> WHAT TO DO
Please return every line of the listing below, unchanged and complete.

> Text and element pointing records

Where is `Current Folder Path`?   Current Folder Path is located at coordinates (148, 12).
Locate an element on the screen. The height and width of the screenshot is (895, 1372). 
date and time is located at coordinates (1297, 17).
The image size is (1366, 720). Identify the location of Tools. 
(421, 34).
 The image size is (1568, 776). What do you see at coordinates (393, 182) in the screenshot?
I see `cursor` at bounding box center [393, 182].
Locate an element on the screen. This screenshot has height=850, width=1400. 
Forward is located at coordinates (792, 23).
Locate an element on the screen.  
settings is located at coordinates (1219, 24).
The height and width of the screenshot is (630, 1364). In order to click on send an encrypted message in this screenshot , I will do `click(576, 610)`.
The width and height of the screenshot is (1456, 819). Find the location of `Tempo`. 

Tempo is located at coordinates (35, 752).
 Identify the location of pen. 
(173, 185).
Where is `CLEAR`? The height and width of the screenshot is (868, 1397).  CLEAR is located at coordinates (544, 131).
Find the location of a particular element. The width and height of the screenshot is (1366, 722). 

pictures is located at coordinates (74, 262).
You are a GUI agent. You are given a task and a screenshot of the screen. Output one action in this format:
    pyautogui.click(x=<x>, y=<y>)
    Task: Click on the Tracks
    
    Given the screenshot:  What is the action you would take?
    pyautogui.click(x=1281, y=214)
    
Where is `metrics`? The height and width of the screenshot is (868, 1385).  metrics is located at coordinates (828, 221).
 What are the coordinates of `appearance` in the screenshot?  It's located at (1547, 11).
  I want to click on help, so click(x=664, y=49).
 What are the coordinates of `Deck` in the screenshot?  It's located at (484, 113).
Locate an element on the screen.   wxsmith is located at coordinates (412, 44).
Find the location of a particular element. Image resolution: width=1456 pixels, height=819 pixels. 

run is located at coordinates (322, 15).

> EXERCISE SOLUTION
Where is `Current Folder Path`?   Current Folder Path is located at coordinates (148, 12).
Locate an element on the screen. The height and width of the screenshot is (895, 1372). 
date and time is located at coordinates (1297, 17).
The image size is (1366, 720). Identify the location of Tools. 
(421, 34).
 The image size is (1568, 776). What do you see at coordinates (393, 182) in the screenshot?
I see `cursor` at bounding box center [393, 182].
Locate an element on the screen. This screenshot has height=850, width=1400. 
Forward is located at coordinates (792, 23).
Locate an element on the screen.  
settings is located at coordinates (1219, 24).
The height and width of the screenshot is (630, 1364). In order to click on send an encrypted message in this screenshot , I will do `click(576, 610)`.
The width and height of the screenshot is (1456, 819). Find the location of `Tempo`. 

Tempo is located at coordinates (35, 752).
 Identify the location of pen. 
(173, 185).
Where is `CLEAR`? The height and width of the screenshot is (868, 1397).  CLEAR is located at coordinates (544, 131).
Find the location of a particular element. The width and height of the screenshot is (1366, 722). 

pictures is located at coordinates (74, 262).
You are a GUI agent. You are given a task and a screenshot of the screen. Output one action in this format:
    pyautogui.click(x=<x>, y=<y>)
    Task: Click on the Tracks
    
    Given the screenshot:  What is the action you would take?
    pyautogui.click(x=1281, y=214)
    
Where is `metrics`? The height and width of the screenshot is (868, 1385).  metrics is located at coordinates (828, 221).
 What are the coordinates of `appearance` in the screenshot?  It's located at (1547, 11).
  I want to click on help, so click(x=664, y=49).
 What are the coordinates of `Deck` in the screenshot?  It's located at (484, 113).
Locate an element on the screen.   wxsmith is located at coordinates (412, 44).
Find the location of a particular element. Image resolution: width=1456 pixels, height=819 pixels. 

run is located at coordinates (322, 15).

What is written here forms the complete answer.